New comment by yorwba in "Opus 4.6 hallucinates twice as more today than when it released"

yorwba — Mon, 13 Apr 2026 10:27:34 +0000

Yeah, of those 6 tasks, only "halluc-doc-http-handler" isn't within 1% of the previous result. 86.6% is 13/15 rounded down, so if they sampled 15 attempts for that task, the probability of getting 100% when the true success rate was 13/15 would be (13/15)^15 > 0.11, which is not all that unlikely.

New comment by yorwba in "Apple's accidental moat: How the "AI Loser" may end up winning"

yorwba — Mon, 13 Apr 2026 08:19:18 +0000

I think you underestimate the amount of knowledge needed to deal with the complexities of language in general as opposed to specific applications. We had algorithms to do complex mathematical reasoning before we had LLMs, the drawback being that they require input in restricted formal languages.
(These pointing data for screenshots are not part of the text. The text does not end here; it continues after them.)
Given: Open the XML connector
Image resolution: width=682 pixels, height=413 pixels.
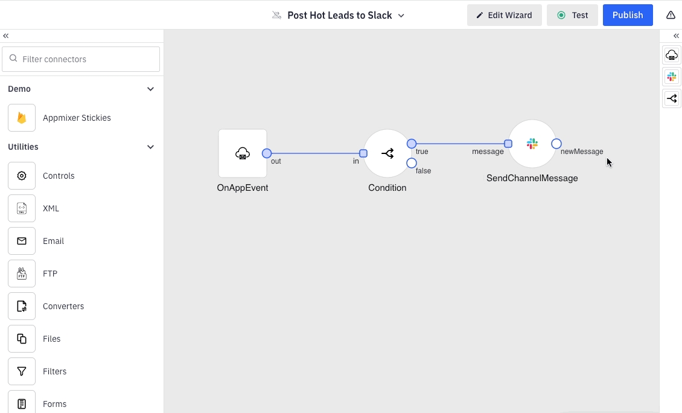Looking at the screenshot, I should tap(22, 208).
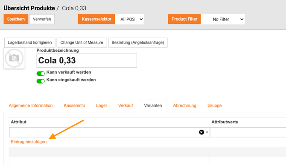Clear the Attribut field with the X icon

click(x=201, y=132)
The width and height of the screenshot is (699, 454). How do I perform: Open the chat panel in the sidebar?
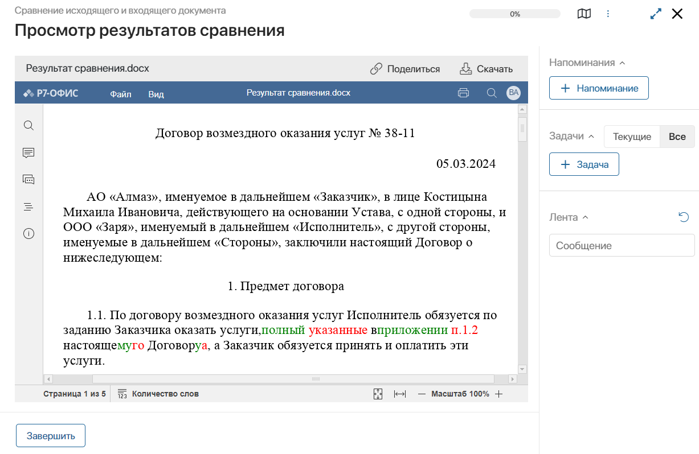pos(28,179)
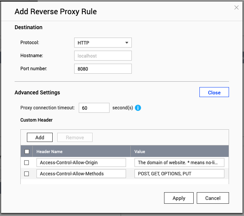
Task: Click the Value column header
Action: (x=179, y=152)
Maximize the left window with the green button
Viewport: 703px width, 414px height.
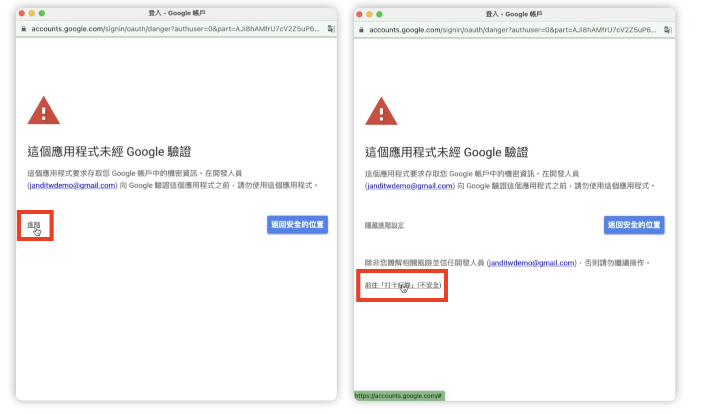pos(41,13)

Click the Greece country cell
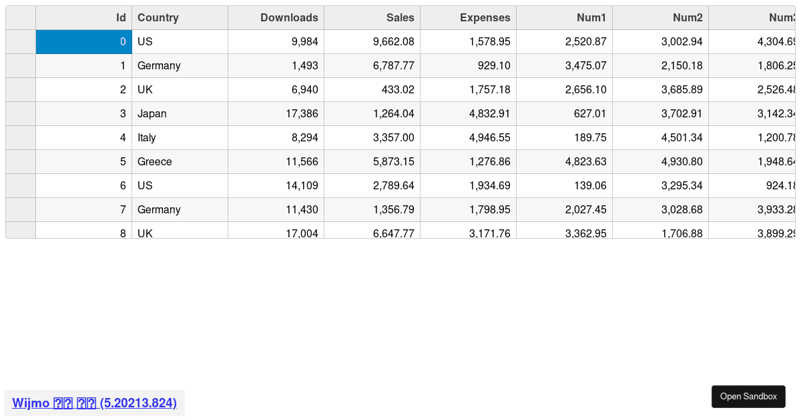(x=180, y=162)
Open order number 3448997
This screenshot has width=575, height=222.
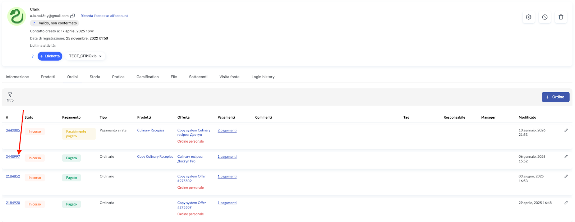[13, 157]
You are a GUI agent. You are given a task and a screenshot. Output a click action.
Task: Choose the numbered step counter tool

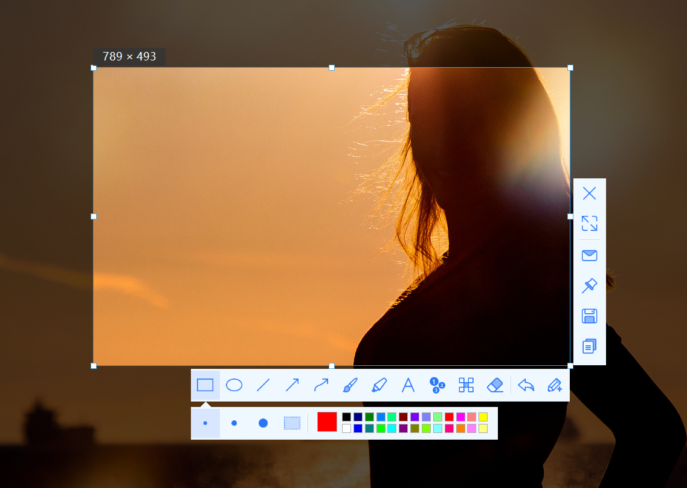(x=437, y=385)
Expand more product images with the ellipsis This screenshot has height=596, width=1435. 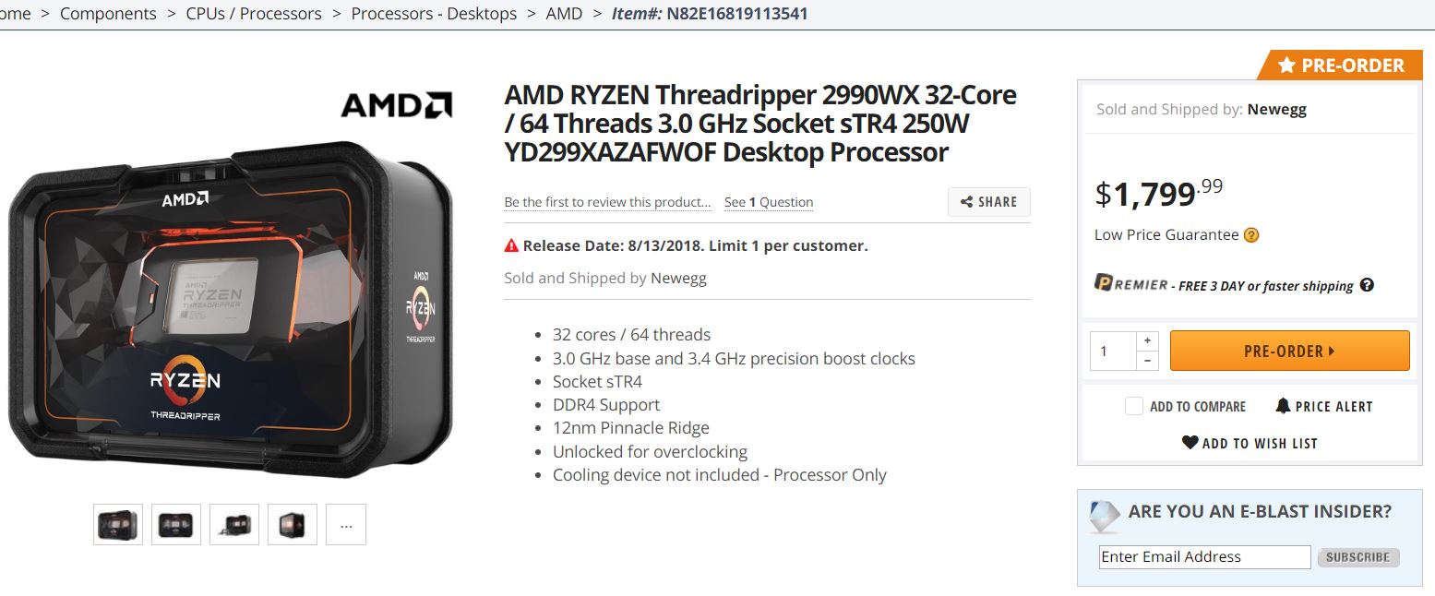346,525
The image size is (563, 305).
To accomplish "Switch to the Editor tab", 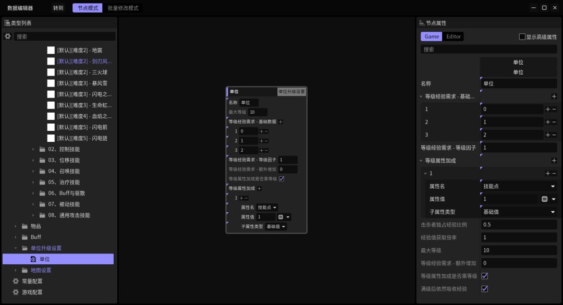I will tap(454, 36).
Removing that restriction is what LLMs brought to the table.

Once the difficult problem of figuring out what the input is supposed to mean was somewhat solved, bolting on reasoning was easy in comparison. It basically fell out with just a bit of prompting, "let's think step by step."

If you want to remove that knowledge to shrink the model, we're back to contorting our input into a restricted language to get the output we want, i.e. programming.
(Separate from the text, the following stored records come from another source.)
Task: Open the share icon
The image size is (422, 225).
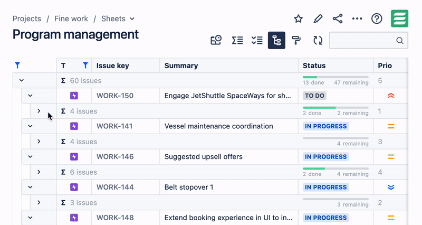Action: pos(338,19)
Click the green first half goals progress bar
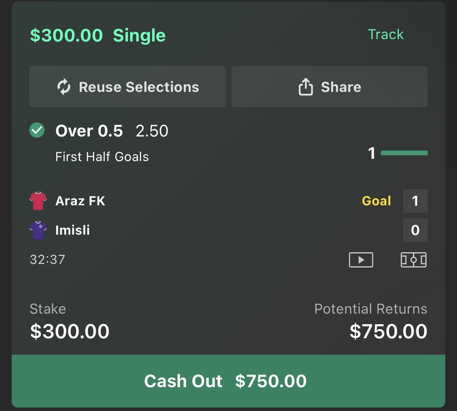The height and width of the screenshot is (411, 457). tap(404, 153)
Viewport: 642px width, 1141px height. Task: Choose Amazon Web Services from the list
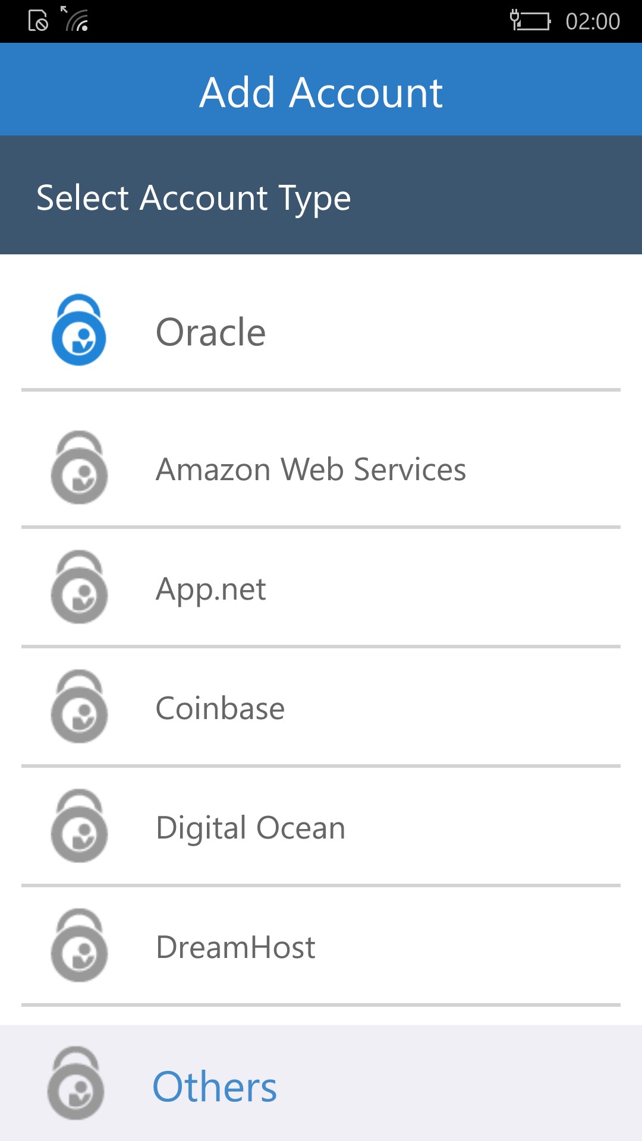click(x=311, y=469)
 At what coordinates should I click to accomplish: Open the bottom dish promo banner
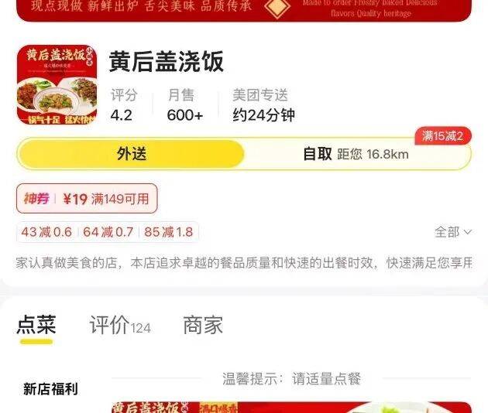pos(291,408)
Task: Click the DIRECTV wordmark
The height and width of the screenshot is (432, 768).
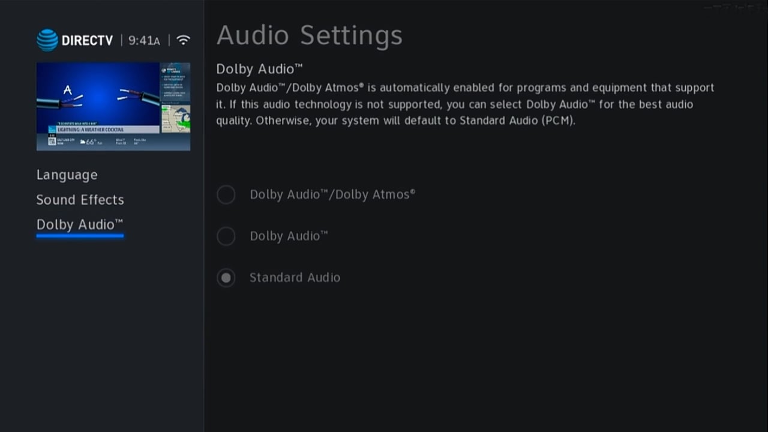Action: point(87,41)
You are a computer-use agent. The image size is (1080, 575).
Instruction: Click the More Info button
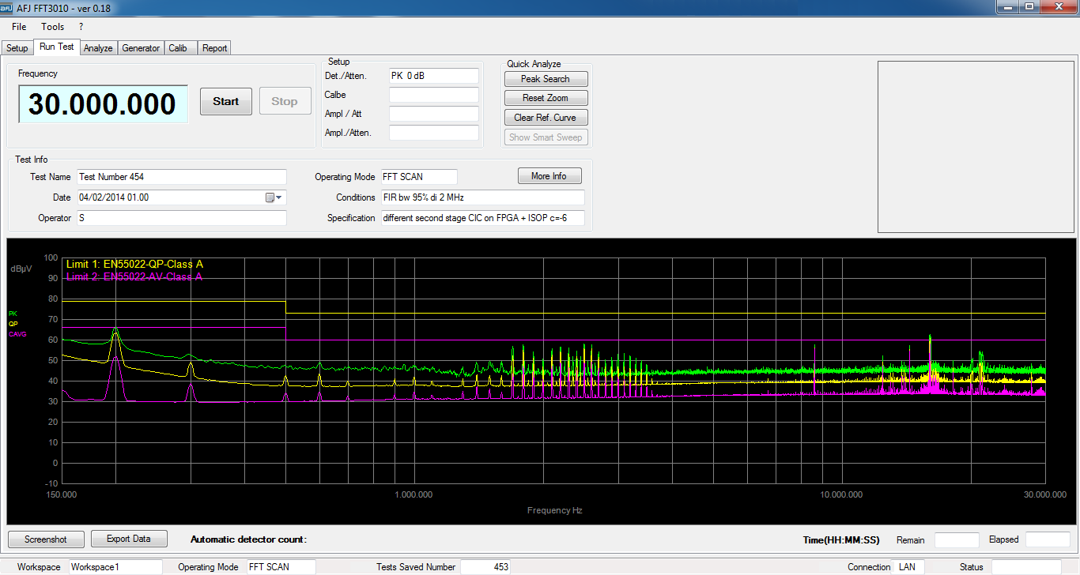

New comment by yorwba in "Silicon Valley is quietly running on Chinese open source models"

yorwba — Sun, 12 Apr 2026 08:44:51 +0000

OpenRouter has a list of providers: https://openrouter.ai/minimax/minimax-m2.5

New comment by yorwba in "Silicon Valley is quietly running on Chinese open source models"

yorwba — Sun, 12 Apr 2026 08:18:21 +0000

There are US-based companies offering inference for MiniMax models charging slightly less than what MiniMax charges. MiniMax themselves claim to be using data centers in the US. US companies training their own closed-weight models charge so much more because they can. They're monopoly providers for their own models, so they can ask for whatever amount people are willing to pay.
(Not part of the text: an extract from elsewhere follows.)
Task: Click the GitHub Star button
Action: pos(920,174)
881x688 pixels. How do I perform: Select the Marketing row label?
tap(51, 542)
New comment by yorwba in "Small models also found the vulnerabilities that Mythos found"

yorwba — Sun, 12 Apr 2026 08:03:00 +0000

When people criticize Aisle's methodology, they aren't "defending Mythos," they're bashing Aisle for their disingenuous claims.

New comment by yorwba in "Show HN: Pardonned.com – A searchable database of US Pardons"

yorwba — Sat, 11 Apr 2026 18:56:11 +0000

The first time was under the name Adriana Shayota: https://www.justice.gov/usao-sdca/pr/federal-jury-convicts-s...

New comment by yorwba in "Small models also found the vulnerabilities that Mythos found"

yorwba — Sat, 11 Apr 2026 18:11:14 +0000

We don't even need to hypothesize that much on the irrelevant nonsense, since they helpfully provide data with the detected vulnerability patched: https://aisle.com/blog/ai-cybersecurity-after-mythos-the-jag... and half of the small models they touted as finding the vulnerability still found it in the patched code in 3/3 runs. A model that finds a vulnerability 100% of the time even when there is none is just as informative as a model that finds a vulnerability 0% of the time even when there is one. You could replace it with a rock that has "There's a vulnerability somewhere." engraved on it.

They're a company selling a system for detecting vulnerabilities reliant on models trained by others, so they're strongly incentivized to claim that the moat is in the system, not the model, and this post really puts the thumb on the scale. They set up a test that can hardly distinguish between models (just three runs, really??) unless some are completely broken or work perfectly, the test indeed suggests that some are completely broken, and then they try to spin it as a win anyway!

A high false-positive rate isn't necessarily an issue if you can produce a working PoC to demonstrate the true positives, where they kinda-sorta admit that you might need a stronger model for this (a.k.a. what they can't provide to their customers).

Overall I rate Aisle intellectually dishonest hypemongers talking their own book.